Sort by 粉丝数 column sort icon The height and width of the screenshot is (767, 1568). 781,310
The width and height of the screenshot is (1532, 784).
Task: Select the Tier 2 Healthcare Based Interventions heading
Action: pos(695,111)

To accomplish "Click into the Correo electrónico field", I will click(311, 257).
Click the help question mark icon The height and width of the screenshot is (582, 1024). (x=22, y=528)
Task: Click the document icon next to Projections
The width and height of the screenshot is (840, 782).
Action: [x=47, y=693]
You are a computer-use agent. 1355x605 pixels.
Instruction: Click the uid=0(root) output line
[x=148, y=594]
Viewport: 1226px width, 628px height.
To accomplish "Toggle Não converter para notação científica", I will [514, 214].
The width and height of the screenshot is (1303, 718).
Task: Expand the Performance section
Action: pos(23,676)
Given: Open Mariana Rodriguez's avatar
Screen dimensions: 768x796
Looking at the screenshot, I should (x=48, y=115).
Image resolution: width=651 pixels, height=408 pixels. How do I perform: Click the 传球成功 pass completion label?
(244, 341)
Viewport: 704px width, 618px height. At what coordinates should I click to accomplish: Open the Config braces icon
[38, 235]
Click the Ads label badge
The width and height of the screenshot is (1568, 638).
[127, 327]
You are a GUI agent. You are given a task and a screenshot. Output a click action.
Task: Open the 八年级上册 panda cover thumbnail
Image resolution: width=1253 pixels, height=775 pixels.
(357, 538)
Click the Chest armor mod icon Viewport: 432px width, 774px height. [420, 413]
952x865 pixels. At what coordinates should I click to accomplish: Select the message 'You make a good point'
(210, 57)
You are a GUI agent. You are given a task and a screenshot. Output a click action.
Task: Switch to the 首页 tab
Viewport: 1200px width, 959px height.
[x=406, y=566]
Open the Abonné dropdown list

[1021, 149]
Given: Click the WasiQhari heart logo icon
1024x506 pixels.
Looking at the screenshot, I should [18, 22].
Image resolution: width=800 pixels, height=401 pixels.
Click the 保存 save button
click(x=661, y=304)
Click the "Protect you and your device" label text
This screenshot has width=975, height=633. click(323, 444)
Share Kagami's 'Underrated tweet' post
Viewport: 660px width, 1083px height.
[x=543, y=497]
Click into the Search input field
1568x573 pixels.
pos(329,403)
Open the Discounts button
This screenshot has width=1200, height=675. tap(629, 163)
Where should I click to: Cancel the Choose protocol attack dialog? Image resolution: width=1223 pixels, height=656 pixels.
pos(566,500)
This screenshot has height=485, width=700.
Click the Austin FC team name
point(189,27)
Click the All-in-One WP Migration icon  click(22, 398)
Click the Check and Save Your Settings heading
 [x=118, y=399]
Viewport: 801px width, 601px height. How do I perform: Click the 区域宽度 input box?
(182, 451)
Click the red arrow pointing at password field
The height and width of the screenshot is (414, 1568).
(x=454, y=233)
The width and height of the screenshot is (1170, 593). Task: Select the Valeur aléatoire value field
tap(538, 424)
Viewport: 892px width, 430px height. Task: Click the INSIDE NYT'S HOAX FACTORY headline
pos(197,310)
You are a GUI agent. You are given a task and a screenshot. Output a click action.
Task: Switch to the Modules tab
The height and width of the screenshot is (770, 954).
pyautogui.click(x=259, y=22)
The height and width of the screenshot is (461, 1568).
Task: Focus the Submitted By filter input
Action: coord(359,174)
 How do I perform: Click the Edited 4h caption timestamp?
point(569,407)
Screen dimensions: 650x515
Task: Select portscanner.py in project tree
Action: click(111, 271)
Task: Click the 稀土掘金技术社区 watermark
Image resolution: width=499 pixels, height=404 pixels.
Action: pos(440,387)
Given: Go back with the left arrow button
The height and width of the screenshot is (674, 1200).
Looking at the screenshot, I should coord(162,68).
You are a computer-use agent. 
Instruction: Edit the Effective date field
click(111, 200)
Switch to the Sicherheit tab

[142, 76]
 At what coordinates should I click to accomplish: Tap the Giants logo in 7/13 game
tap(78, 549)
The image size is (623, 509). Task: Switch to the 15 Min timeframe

● **TASK DIRECTIONS**: Starting from the line that contains "Click the All-in-One", transcribe each line to the end of the records above. Please add nothing.

● **RESULT OF THIS EXERCISE**:
Click the All-in-One WP Migration icon  click(22, 398)
Click the Check and Save Your Settings heading
 [x=118, y=399]
Viewport: 801px width, 601px height. How do I perform: Click the 区域宽度 input box?
(182, 451)
Click the red arrow pointing at password field
The height and width of the screenshot is (414, 1568).
(x=454, y=233)
The width and height of the screenshot is (1170, 593). Task: Select the Valeur aléatoire value field
tap(538, 424)
Viewport: 892px width, 430px height. Task: Click the INSIDE NYT'S HOAX FACTORY headline
pos(197,310)
You are a GUI agent. You are given a task and a screenshot. Output a click action.
Task: Switch to the Modules tab
The height and width of the screenshot is (770, 954).
pyautogui.click(x=259, y=22)
The height and width of the screenshot is (461, 1568).
Task: Focus the Submitted By filter input
Action: coord(359,174)
 How do I perform: Click the Edited 4h caption timestamp?
point(569,407)
Screen dimensions: 650x515
Task: Select portscanner.py in project tree
Action: click(111, 271)
Task: Click the 稀土掘金技术社区 watermark
Image resolution: width=499 pixels, height=404 pixels.
Action: pos(440,387)
Given: Go back with the left arrow button
The height and width of the screenshot is (674, 1200).
Looking at the screenshot, I should coord(162,68).
You are a computer-use agent. 
Instruction: Edit the Effective date field
click(111, 200)
Switch to the Sicherheit tab

[142, 76]
 At what coordinates should I click to accomplish: Tap the Giants logo in 7/13 game
tap(78, 549)
The image size is (623, 509). Task: Switch to the 15 Min timeframe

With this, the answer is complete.